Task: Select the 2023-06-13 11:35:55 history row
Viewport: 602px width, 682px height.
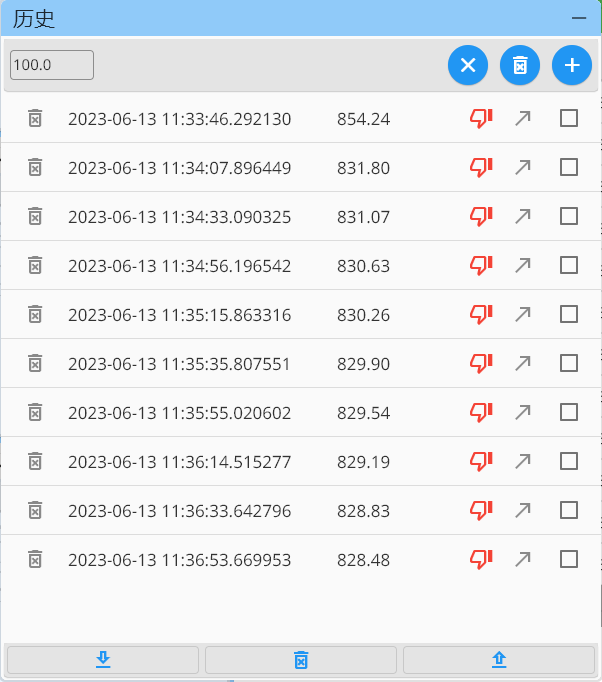Action: (x=180, y=412)
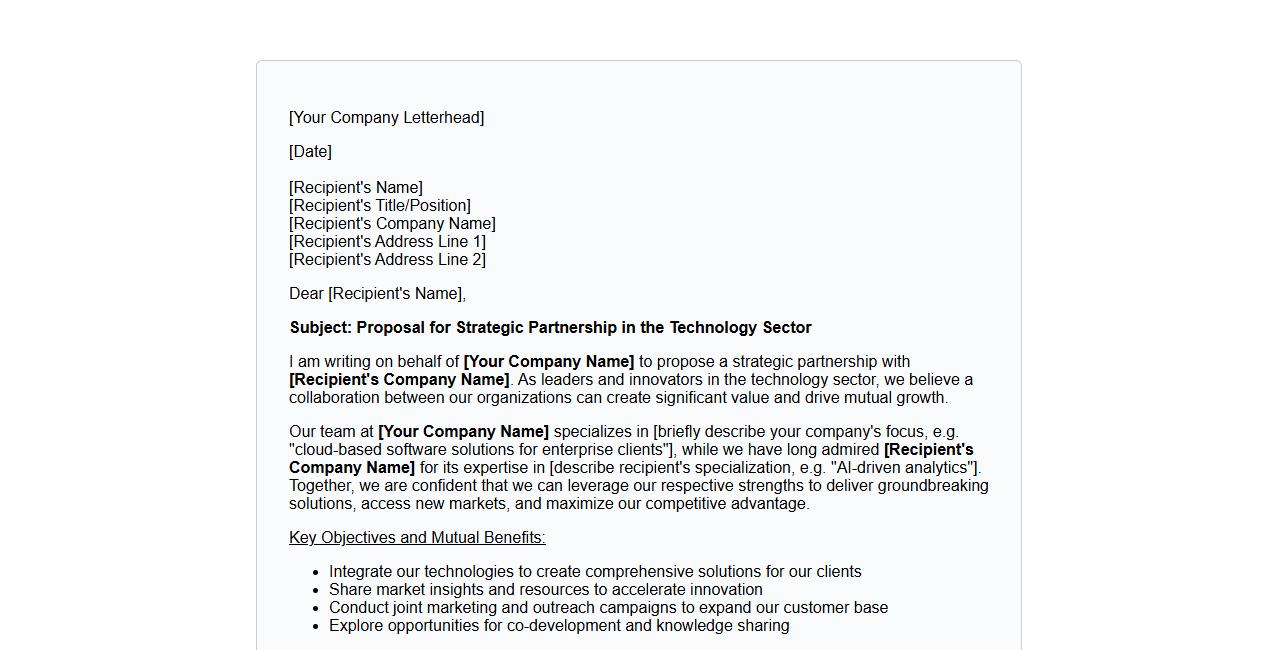Place cursor on [Recipient's Address Line 1]
The width and height of the screenshot is (1278, 650).
pos(387,242)
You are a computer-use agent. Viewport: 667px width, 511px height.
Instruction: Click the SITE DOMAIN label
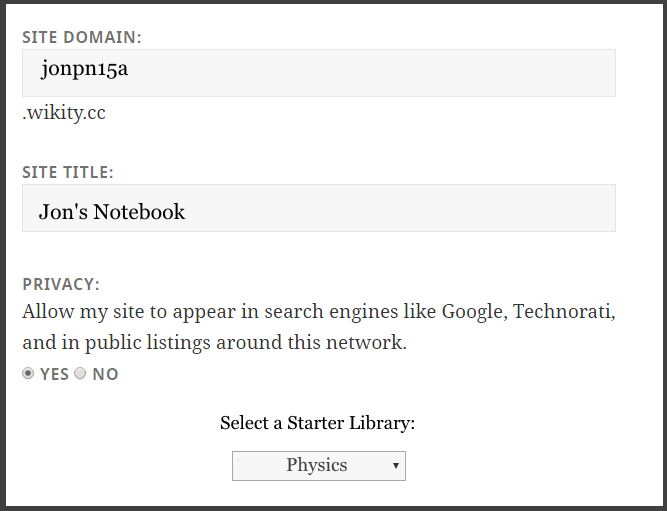pyautogui.click(x=82, y=37)
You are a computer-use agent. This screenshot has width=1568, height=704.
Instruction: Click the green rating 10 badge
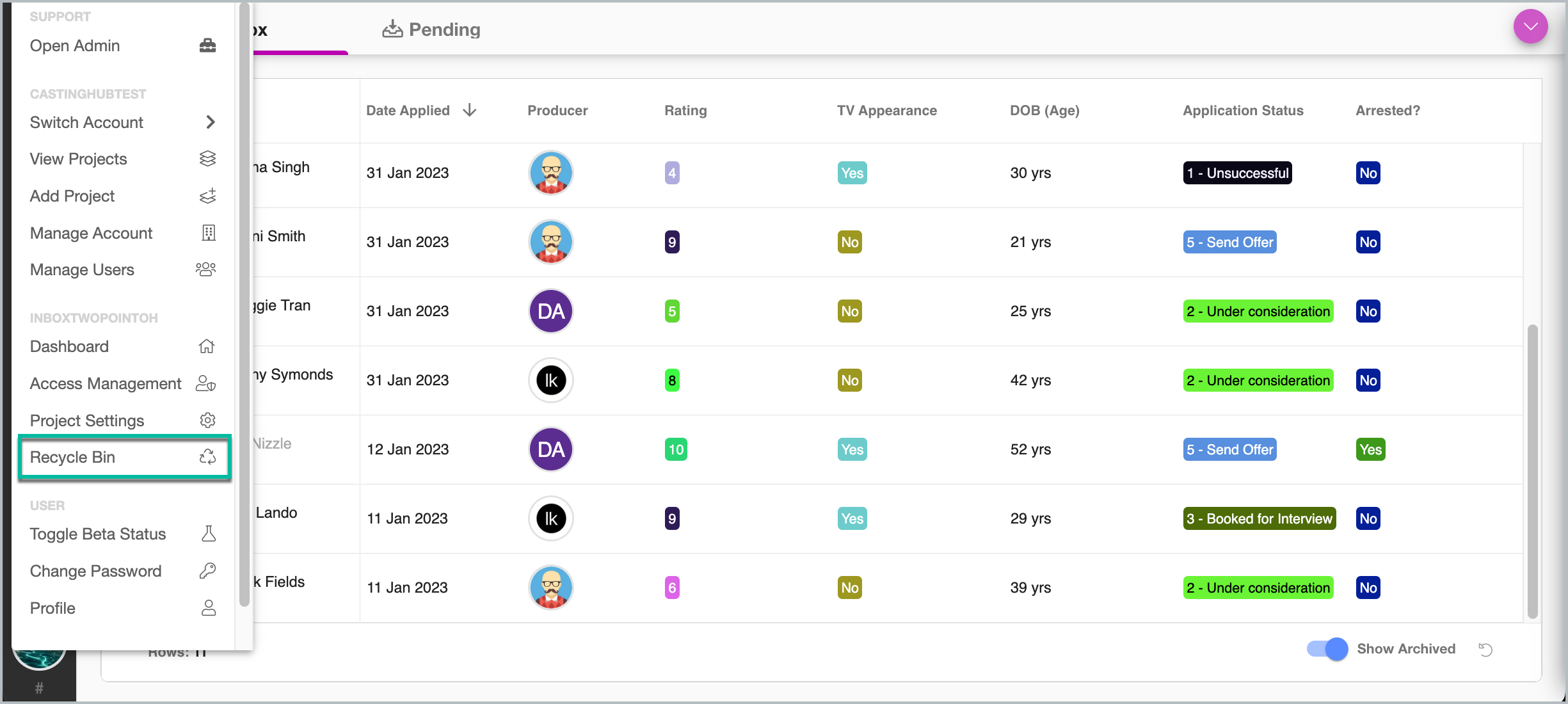(676, 449)
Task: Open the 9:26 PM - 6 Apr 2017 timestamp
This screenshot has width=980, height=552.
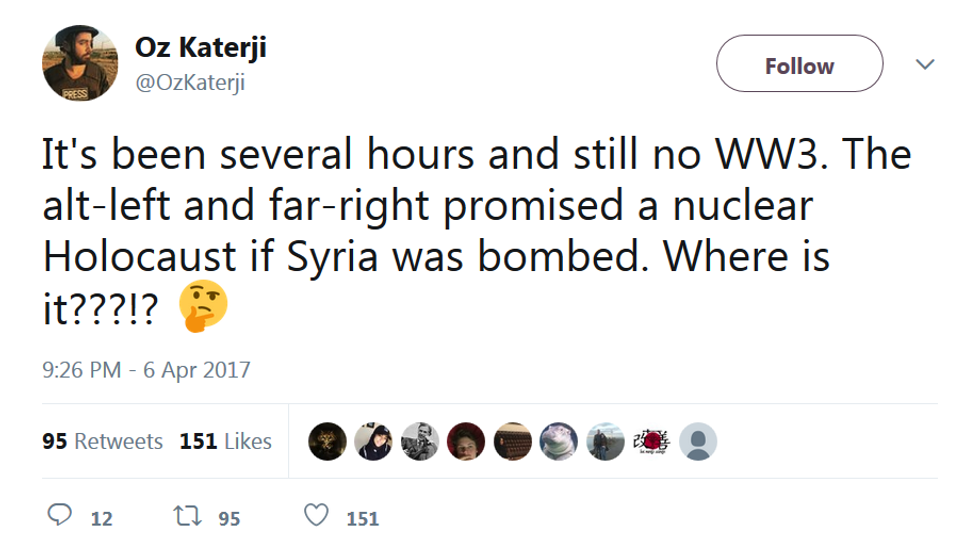Action: (x=146, y=370)
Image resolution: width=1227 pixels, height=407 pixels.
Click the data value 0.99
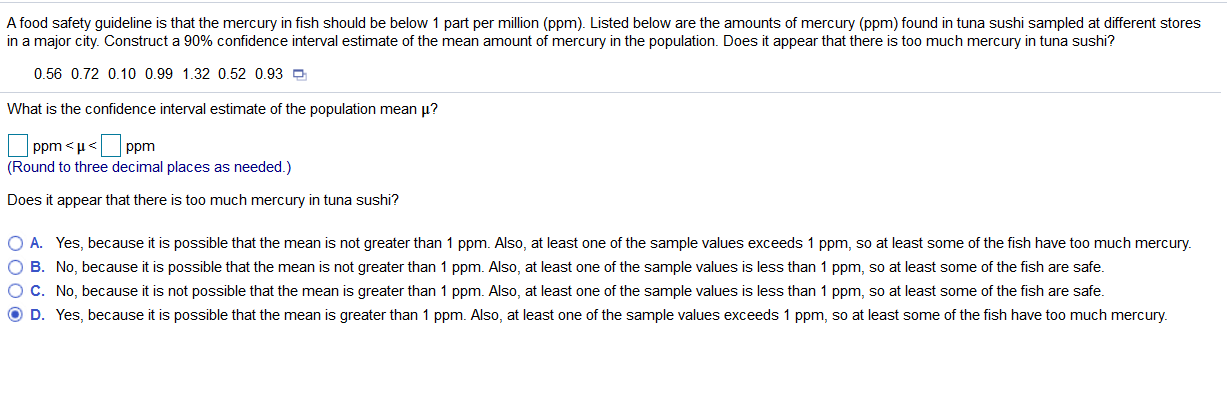[159, 74]
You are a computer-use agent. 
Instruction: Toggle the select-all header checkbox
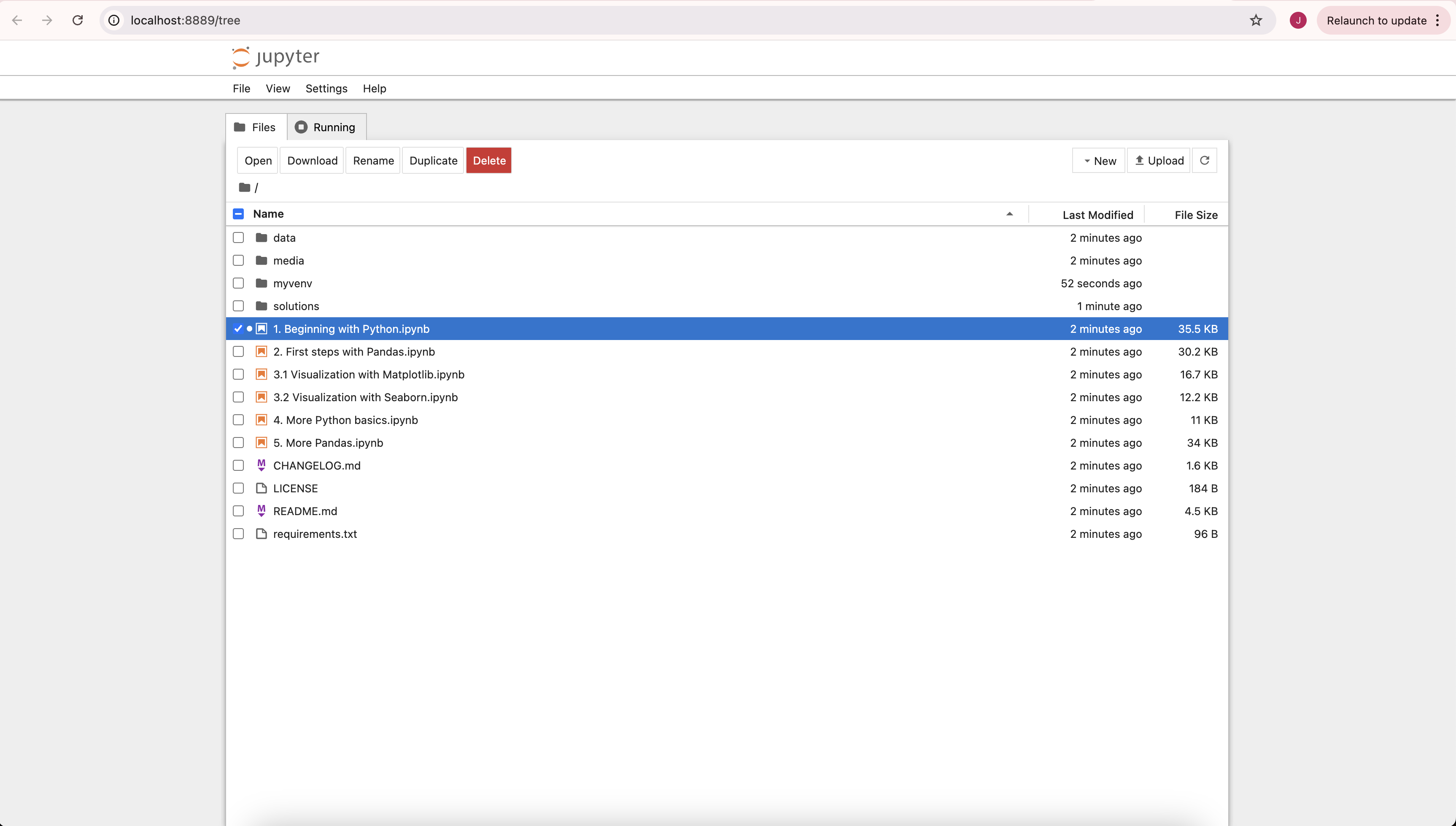pyautogui.click(x=238, y=214)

───

■ Problem to solve: Can you write out these lines exactly, leaving out the pictures?

■ Result:
Task: Select the 2023-06-13 11:35:55 history row
Viewport: 602px width, 682px height.
Action: (x=180, y=412)
Place cursor on [Recipient's Address Line 1]
The width and height of the screenshot is (1278, 650).
pos(387,242)
You are a computer-use agent. Viewport: 667px width, 511px height.
Instruction: Click the SITE DOMAIN label
pyautogui.click(x=82, y=37)
You are a computer-use agent. This screenshot has width=1568, height=704.
Instruction: Click the green rating 10 badge
(676, 449)
Task: Open the 9:26 PM - 6 Apr 2017 timestamp
This screenshot has width=980, height=552.
Action: (x=146, y=370)
Image resolution: width=1227 pixels, height=407 pixels.
Click the data value 0.99
[159, 74]
You are a computer-use agent. 
Instruction: Toggle the select-all header checkbox
pyautogui.click(x=238, y=214)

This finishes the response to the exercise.